### Directions
Every line in the data below that has the word "Choose" should be returned.

### Data section
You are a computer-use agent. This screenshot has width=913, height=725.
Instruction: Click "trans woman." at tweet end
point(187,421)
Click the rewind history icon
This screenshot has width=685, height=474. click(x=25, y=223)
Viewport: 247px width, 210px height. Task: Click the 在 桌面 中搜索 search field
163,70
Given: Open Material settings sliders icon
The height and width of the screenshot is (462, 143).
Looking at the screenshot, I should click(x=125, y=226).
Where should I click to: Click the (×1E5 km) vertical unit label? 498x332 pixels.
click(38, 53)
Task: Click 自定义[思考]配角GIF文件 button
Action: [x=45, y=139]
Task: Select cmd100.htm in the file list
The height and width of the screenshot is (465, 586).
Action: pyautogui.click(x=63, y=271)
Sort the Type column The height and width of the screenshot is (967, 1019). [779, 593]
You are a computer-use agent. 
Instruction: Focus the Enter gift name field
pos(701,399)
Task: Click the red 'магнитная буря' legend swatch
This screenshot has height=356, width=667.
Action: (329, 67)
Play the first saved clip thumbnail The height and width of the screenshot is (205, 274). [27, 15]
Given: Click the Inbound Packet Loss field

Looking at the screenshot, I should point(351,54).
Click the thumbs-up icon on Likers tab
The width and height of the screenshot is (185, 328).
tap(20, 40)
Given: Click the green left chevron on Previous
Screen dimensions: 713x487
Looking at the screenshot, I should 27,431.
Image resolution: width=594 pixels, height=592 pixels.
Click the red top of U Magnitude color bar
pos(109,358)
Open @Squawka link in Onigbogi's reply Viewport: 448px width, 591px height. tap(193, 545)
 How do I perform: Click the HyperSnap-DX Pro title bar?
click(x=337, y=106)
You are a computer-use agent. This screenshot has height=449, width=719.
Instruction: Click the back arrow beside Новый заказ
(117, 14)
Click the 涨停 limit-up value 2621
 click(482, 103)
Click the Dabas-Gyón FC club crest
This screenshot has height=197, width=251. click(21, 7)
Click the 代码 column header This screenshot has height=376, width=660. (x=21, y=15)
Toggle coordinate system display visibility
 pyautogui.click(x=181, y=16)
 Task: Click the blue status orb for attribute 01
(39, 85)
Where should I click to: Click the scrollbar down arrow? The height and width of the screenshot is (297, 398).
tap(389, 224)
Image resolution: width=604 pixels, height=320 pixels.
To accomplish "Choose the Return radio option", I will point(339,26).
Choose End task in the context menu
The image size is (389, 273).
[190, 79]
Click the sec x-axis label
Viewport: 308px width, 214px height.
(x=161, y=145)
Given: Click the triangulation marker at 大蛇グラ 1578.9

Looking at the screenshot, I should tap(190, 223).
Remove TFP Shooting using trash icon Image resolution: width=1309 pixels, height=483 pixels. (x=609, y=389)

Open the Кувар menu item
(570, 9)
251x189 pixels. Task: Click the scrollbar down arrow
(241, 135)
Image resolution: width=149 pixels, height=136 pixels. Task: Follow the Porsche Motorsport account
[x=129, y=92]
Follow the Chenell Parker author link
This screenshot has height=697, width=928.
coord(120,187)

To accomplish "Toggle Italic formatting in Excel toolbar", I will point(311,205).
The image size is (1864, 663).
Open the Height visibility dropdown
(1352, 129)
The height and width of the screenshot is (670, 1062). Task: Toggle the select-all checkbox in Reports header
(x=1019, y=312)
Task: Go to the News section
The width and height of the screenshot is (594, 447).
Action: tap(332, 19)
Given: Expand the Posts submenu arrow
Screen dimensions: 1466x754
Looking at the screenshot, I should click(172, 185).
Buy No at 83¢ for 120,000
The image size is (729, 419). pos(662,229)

### Your solution
To accomplish "Choose the Return radio option", I will point(339,26).
Choose End task in the context menu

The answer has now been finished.